_WHAT YOU WILL DO_
The lines below starting at the line containing "Given: Select the green room 303 tile" and ending at the line containing "The width and height of the screenshot is (1307, 924)." are to be repeated exactly, with both ends kept and nothing else added.
-------- RECORD SET --------
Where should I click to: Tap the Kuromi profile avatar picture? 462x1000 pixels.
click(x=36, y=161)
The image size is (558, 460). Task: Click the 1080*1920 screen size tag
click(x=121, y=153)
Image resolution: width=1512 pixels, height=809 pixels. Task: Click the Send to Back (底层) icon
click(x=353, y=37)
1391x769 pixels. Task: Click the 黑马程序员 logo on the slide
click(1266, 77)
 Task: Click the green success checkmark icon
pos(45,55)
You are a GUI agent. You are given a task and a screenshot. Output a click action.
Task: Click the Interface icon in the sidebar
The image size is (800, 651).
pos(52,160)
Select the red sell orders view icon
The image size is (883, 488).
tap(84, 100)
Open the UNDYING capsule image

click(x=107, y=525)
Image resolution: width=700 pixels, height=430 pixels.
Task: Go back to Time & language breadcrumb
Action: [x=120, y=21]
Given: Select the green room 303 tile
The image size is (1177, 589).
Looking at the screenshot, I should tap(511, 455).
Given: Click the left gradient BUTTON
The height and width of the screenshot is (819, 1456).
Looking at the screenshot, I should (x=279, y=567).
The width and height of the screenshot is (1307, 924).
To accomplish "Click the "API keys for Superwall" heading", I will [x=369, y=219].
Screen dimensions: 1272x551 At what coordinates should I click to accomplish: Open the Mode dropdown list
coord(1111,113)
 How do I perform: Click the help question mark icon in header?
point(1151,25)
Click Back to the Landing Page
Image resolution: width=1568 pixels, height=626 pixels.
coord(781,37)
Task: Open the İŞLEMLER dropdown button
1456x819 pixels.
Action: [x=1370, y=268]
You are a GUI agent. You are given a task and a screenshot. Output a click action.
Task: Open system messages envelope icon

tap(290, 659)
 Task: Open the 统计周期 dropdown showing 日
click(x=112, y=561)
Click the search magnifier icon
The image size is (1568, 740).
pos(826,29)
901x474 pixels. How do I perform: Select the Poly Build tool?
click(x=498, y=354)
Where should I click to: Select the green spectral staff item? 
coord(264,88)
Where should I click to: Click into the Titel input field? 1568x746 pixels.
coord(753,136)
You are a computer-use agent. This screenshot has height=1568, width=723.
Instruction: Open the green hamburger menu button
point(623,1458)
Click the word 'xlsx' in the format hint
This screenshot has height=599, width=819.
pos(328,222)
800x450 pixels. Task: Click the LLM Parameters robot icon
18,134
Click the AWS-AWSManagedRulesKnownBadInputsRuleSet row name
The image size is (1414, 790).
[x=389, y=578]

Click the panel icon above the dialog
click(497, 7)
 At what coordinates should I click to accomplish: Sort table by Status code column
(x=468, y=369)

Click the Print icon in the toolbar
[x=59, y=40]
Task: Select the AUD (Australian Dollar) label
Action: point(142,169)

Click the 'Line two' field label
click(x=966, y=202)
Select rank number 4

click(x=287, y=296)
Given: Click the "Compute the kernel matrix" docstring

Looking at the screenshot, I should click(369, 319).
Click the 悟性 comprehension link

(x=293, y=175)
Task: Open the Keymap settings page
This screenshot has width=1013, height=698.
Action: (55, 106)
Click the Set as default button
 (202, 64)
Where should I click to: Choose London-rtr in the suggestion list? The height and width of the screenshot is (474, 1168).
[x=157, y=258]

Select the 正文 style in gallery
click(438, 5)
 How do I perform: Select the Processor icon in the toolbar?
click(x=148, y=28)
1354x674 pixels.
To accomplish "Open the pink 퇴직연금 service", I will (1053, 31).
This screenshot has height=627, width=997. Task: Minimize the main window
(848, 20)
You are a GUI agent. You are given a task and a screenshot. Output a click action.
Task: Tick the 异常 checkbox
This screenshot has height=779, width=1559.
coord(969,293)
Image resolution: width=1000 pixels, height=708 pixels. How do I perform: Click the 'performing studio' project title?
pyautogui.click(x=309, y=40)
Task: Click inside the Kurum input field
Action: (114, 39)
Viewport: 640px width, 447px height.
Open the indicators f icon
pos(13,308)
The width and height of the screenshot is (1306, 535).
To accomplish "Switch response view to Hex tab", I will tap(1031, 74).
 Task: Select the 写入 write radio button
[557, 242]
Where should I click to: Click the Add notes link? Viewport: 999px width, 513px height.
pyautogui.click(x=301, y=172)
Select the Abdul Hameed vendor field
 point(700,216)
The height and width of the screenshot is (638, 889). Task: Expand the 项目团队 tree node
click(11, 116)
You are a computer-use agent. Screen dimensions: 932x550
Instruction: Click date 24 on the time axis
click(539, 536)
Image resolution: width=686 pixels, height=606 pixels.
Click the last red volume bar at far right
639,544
--------
_OUTPUT FOR THIS TASK_
Given: Select the green room 303 tile
The image size is (1177, 589).
Looking at the screenshot, I should tap(511, 455).
Given: Click the left gradient BUTTON
The height and width of the screenshot is (819, 1456).
Looking at the screenshot, I should (x=279, y=567).
The width and height of the screenshot is (1307, 924).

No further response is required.